Codex Gamicus
Advertisement
Electronic Arts
EA Logo
Type Public
Founded 1982
Defunct
Headquarters Redwood City, California, USA
Products
Parent Company N/A
Website http://www.ea.com


Electronic Arts is the name of a video game publisher and developer. It is currently the biggest video game publisher in the United States. Founded in 1982 by Trip Hawkins, EA now has a reputation among many as being a big, aggressive, little-man crushing corporation. This is mostly due to reports of the long hours of work they impose on their development teams, the acquisition and closing of small companies, and buying of exclusive sports licenses to prevent competition.

Originally, they published historically significant games such as M.U.L.E. for the Atari 800. Today, they have become a developer of many movie tie-ins and hugely successful sports games.

They also own Pogo.com, a game website.

Departments

Electronics Arts has specific brand-names that it publishes its games under.

EA Games

EA games logo

EA Games logo

Any non-sports games are published under the EA Games department. This includes the many movie-based games like The Lord of the Rings: The Return of the King. Some notable output published under this department include Burnout 3: Takedown, Battlefield 2, The Sims and Medal of Honor.

EA Sports

EA sports logo

EA Sports logo

One of EA's most successful brands, EA Sports is the home to their best-selling sports titles. The most notable of which is the Madden NFL series. This department holds exclusive license to the NFL, ESPN information, and College Football.
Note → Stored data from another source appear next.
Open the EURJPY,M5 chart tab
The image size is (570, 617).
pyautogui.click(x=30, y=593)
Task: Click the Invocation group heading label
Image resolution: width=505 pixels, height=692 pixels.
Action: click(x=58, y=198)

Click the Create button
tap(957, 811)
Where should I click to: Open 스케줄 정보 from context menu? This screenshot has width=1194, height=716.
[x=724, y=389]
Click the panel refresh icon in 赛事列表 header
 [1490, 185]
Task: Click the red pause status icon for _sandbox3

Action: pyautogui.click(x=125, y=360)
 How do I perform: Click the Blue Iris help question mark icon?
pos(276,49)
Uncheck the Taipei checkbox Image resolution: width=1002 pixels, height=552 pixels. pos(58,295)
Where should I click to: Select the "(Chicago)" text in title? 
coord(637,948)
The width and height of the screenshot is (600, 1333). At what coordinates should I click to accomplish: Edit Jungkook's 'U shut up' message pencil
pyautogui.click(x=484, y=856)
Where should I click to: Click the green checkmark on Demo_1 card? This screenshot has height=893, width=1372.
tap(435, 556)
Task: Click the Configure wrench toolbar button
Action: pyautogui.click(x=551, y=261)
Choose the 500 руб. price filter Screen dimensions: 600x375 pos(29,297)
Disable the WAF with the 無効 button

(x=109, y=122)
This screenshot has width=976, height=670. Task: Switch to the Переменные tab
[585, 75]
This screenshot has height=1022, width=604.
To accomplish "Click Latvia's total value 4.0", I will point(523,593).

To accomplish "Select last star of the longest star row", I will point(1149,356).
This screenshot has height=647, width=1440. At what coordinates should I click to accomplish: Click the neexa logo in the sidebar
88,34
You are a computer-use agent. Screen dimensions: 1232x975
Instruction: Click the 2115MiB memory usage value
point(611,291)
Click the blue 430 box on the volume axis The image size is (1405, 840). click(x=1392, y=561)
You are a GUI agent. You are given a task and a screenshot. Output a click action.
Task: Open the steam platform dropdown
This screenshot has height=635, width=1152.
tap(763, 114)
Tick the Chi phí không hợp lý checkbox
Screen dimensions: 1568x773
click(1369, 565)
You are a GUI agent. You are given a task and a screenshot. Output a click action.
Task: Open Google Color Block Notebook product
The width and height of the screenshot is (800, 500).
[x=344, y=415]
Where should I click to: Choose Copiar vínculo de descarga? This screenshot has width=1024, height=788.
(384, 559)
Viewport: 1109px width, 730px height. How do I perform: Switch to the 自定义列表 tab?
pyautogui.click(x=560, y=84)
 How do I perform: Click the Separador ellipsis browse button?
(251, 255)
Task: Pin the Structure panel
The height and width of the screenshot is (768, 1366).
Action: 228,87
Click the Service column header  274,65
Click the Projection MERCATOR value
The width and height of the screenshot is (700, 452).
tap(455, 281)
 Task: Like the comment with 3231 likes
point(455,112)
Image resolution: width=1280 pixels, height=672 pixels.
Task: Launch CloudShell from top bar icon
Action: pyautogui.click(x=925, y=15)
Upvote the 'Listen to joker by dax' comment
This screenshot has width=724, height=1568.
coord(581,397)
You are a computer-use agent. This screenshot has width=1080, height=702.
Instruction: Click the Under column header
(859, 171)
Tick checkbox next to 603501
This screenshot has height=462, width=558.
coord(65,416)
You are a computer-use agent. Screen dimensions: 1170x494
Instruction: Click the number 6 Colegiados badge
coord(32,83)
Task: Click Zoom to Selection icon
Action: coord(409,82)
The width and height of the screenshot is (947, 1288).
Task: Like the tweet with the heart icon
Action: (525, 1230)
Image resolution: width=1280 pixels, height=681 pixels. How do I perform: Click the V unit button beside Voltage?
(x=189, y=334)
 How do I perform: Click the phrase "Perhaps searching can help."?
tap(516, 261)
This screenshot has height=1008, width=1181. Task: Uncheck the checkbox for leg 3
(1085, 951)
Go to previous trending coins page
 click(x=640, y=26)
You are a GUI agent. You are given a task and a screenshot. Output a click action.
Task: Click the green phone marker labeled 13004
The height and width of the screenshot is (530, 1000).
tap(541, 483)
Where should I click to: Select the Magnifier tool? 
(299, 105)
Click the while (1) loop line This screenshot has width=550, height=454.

A game for each major sport (NBA Live series, FIFA series, etc.) is put out every year, sometimes with only minor improvements.

EA Sports Big

Ea sports big logo

EA Sports Big logo

Any extreme sports games, or unrealistc arcade versions of popular sports, are under the EA Big umbrella. Notable games are: SSX Tricky, NBA Street V3 and NFL Street.

Buyouts

One of EA's main business strategies relies on aggressively buying out other game developers mainly to acquire said developers intellectual property. EA has then historically gone on to ruin the very IPs they so wanted by forcing the developers to quickly pump out lackluster sequels to critically acclaimed franchises.

Ubisoft

On December 20, 2004 EA announced that it would purchase a 19.9 percent share of Ubisoft. Costing an estimated $85 million to $100 million, this move was seen by many to be the first steps to a full acquisition. Ubisoft went on record declaring the bid a hostile act and has since taken steps to prevent a full buyout by EA.